President Judge Chester Muroski immediately removed Toole from his judicial responsibilities, leaving just seven judges on a bench that normally has 10.

"Clearly this action deals a severe blow to our already shorthanded Luzerne County Court," Muroski said in a statement. "I have spoken with my remaining colleagues, and while we are all extremely disappointed with these recent developments, we are, once again, committed to making a total effort to maintain the business and function of the Luzerne County Court.

Two former county judges, Michael T. Conahan and Mark A. Ciavarella Jr., are accused of taking millions of dollars in kickbacks to send juveniles to private detention facilities. They await trial on racketeering charges.

Besides Toole, the vacancies are for Ciavarella and Ann Lokuta, who was removed last December over misconduct allegations. She is appealing that ruling.

A replacement for Conahan, who retired, was elected last month.

In the latest case, prosecutors said Toole had accepted the free use of a New Jersey beach house from a plaintiff's attorney whose client was before Toole in an uninsured-motorist case.
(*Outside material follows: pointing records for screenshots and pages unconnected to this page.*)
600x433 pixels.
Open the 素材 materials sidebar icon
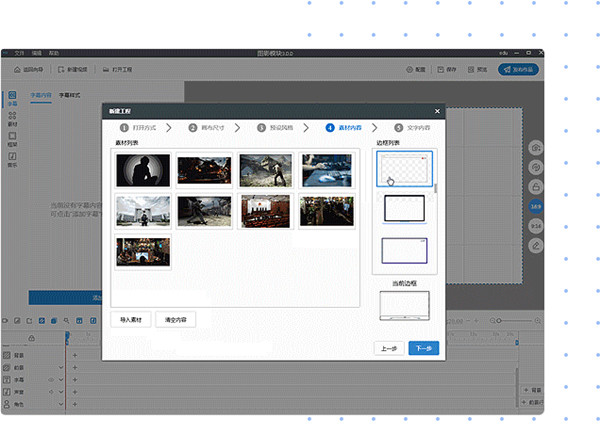12,117
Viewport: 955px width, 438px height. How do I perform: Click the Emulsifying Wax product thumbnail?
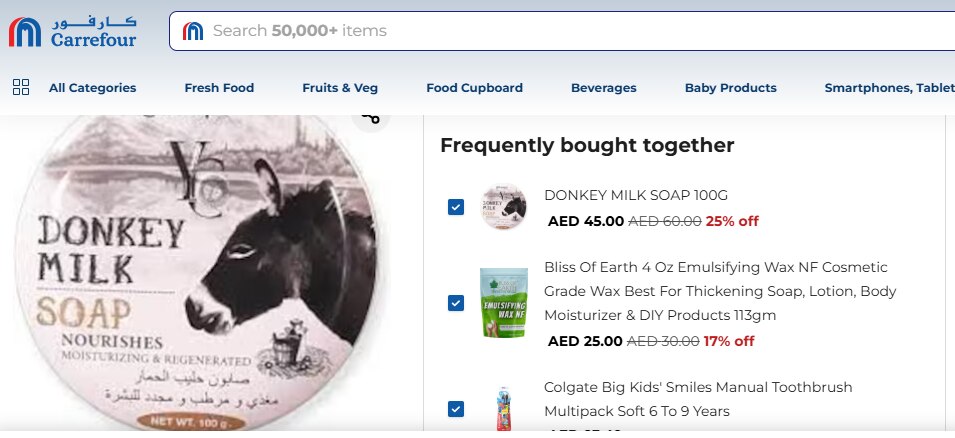click(x=503, y=302)
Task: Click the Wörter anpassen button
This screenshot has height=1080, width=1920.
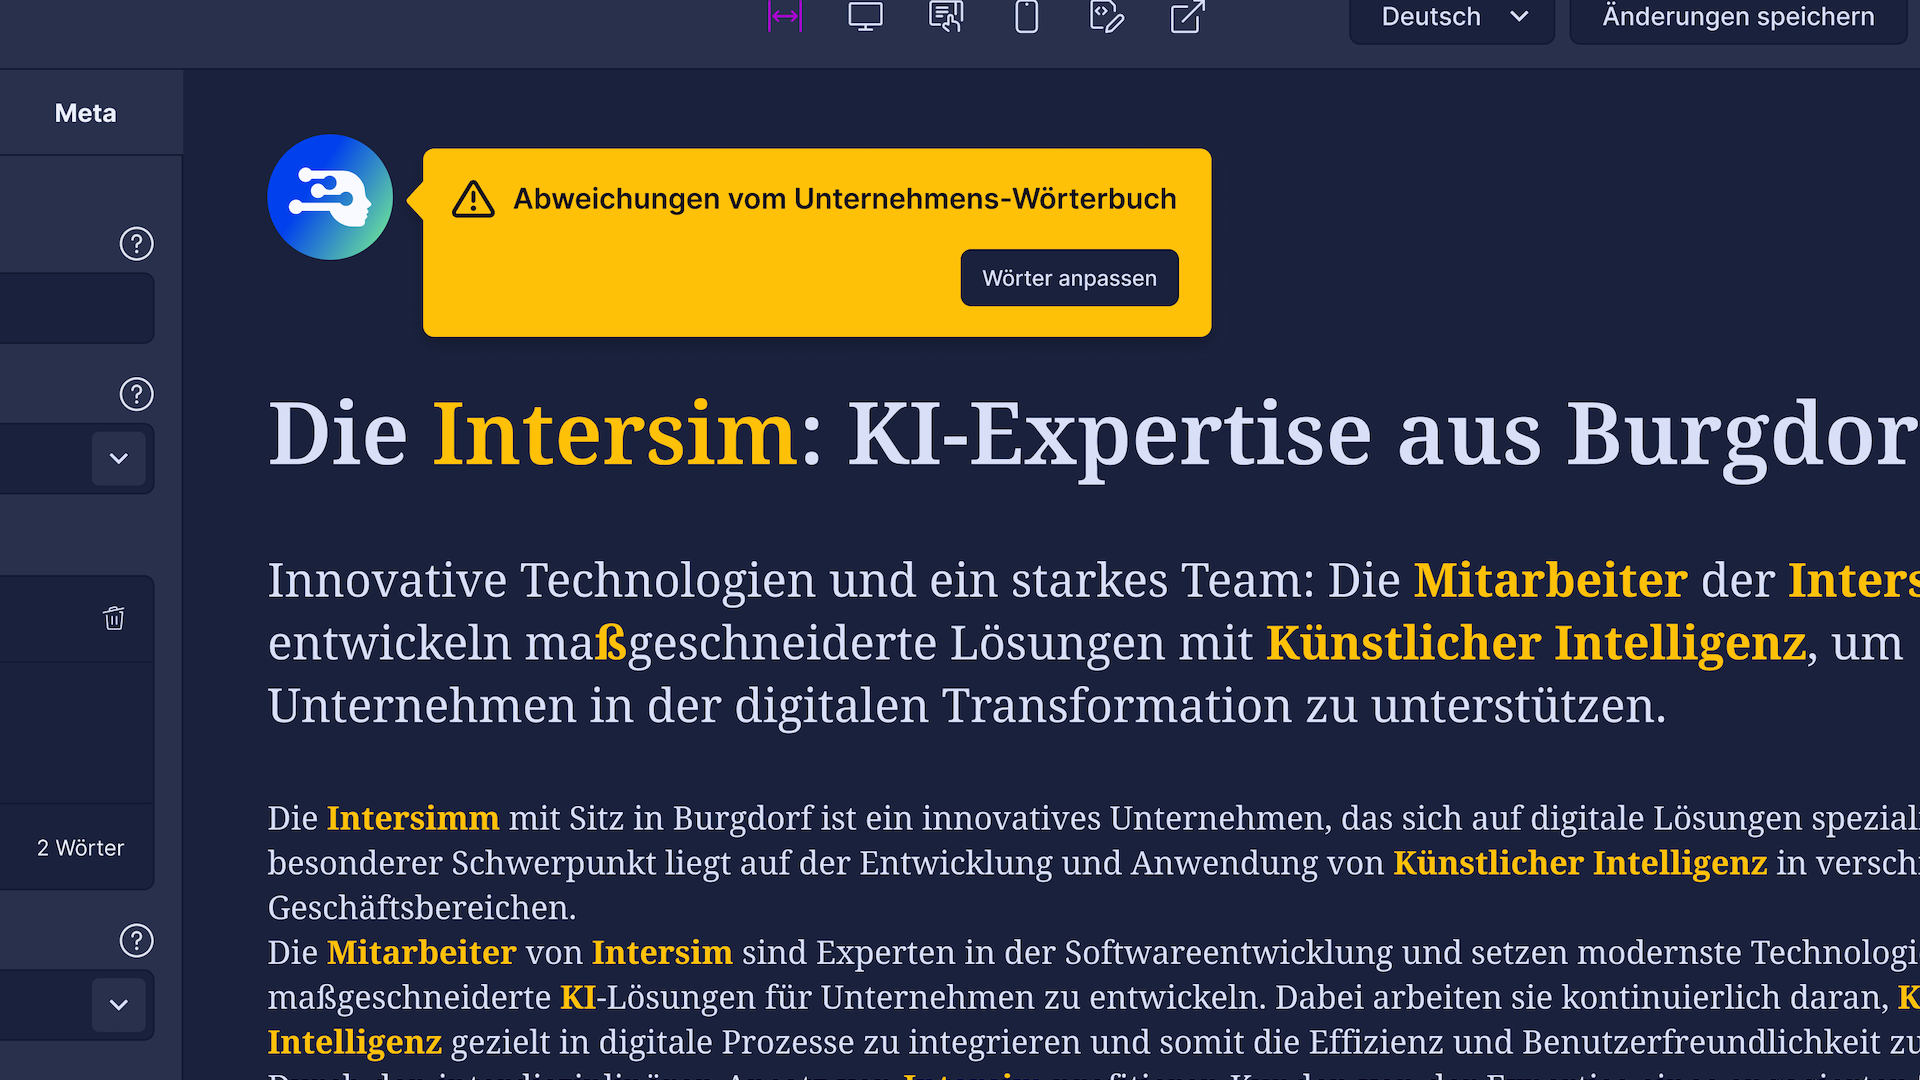Action: coord(1069,278)
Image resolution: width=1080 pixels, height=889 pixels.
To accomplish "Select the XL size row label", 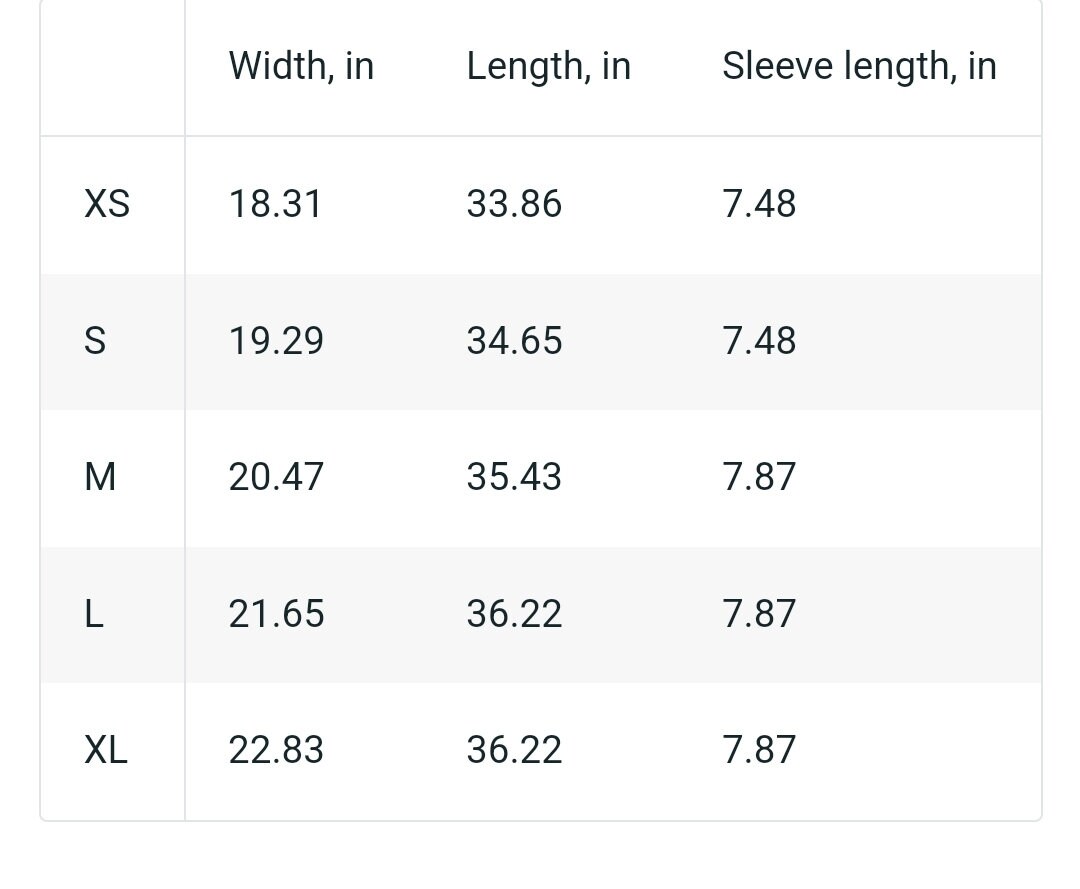I will tap(105, 750).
Toole appointed an arbitrator sought by the lawyer without telling the other side of the arrangement.

Federal prosecutors said in court papers that "the appointment was corrupt, deceptive, and biased and was made in a manner that undermined the fairness and integrity of the arbitration process."

The lawyer is not named in court papers.

Toole was also charged with failing to report $30,000 in income on his 2006 tax return.